Selected extract
The daily business briefing: December 14, 2021
Toyota speeds up its shift to EVs, MGM Resorts agrees to sell Mirage to Hard Rock International for $1.1 billion, and more
Toyota changes course with faster shift to EVs
Toyota said Tuesday it would accelerate its commitment to electric vehicles by offering 30 EV models by 2030 and selling 3.5 million battery EVs globally by 2030. The Japanese automaker also said it would make all of its luxury Lexus brand vehicles fully electric by 2035, with battery EVs accounting for all its Lexus sales in Europe, North America, and China by 2030. Toyota said it would fuel the push by investing $17.6 billion in battery technology. The announcement came as well-funded startups such as Lucid, Fisker, Rivian, and Canoo rush out new EVs and trailblazer Tesla ramps up mass production. Toyota President Akio Toyoda, once a skeptic about the shift to EVs, said the company wanted to reduce carbon emissions as fast as it can.
MGM Resorts to sell Mirage to Hard Rock International for $1.1 billion
MGM Resorts International has agreed to sell the Mirage hotel on the Las Vegas Strip to Hard Rock International for nearly $1.1 billion in cash, MGM said in a Monday news release. MGM said it would net $815 million in cash from the sale. The deal, which is subject to regulatory approval, is expected to close in the second half of 2022. MGM has owned the Mirage, one of the Strip's first mega-resorts, for 21 years. It put the property up for sale in November, saying it didn't want to invest any more money in it. MGM still owns about a dozen Las Vegas properties, including the Bellagio, MGM Grand, and Mandalay Bay. Under the deal, it will give Hard Rock a royalty-free license for the Mirage name for up to three years while the new owner works on rebranding it.
Harris announces investments to ease Central America migration root causes
Vice President Kamala Harris on Monday announced that seven private companies have committed to investments in Central America to help address the root causes of a wave of migrants seeking to enter the United States over the southern border. Harris, who is overseeing the Biden administration's response to immigration issues, said PepsiCo, MasterCard, and Cargill were among the companies that had pledged to invest $1.2 billion in the region, which is struggling with poverty and violence. The news came as Harris faces increasing pressure to show results as recent staff departures have fueled concerns that her office is being hampered by internal turmoil.

What you will do
Answer these questions using the business briefing, one answer per line:
1. How much money did Toyota say it would invest in battery technology?
2. For how many years has MGM owned the Mirage?
3. How much did the companies named by Harris pledge to invest in Central America?

Stored data
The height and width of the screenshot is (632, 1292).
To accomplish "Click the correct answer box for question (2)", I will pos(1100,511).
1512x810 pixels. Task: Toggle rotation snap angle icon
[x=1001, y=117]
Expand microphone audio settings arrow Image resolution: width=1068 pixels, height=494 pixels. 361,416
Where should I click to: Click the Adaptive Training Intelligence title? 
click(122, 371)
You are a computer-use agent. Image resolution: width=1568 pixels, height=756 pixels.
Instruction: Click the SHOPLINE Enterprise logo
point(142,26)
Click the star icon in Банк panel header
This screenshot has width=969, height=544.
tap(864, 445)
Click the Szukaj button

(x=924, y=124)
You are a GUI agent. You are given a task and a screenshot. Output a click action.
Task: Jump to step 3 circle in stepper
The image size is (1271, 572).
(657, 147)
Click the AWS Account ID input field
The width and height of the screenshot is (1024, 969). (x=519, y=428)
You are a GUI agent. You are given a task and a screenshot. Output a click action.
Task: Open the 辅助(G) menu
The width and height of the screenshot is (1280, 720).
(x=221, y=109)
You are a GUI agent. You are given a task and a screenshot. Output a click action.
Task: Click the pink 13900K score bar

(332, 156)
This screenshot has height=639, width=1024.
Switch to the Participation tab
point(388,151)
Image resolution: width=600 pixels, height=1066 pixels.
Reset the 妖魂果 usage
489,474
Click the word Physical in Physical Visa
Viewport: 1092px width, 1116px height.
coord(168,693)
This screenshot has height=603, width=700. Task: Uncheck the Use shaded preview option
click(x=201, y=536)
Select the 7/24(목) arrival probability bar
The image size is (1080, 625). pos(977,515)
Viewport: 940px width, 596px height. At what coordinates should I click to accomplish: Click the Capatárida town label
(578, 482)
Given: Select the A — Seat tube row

Exercise solution
1. $17.6 billion
2. 21 years
3. $1.2 billion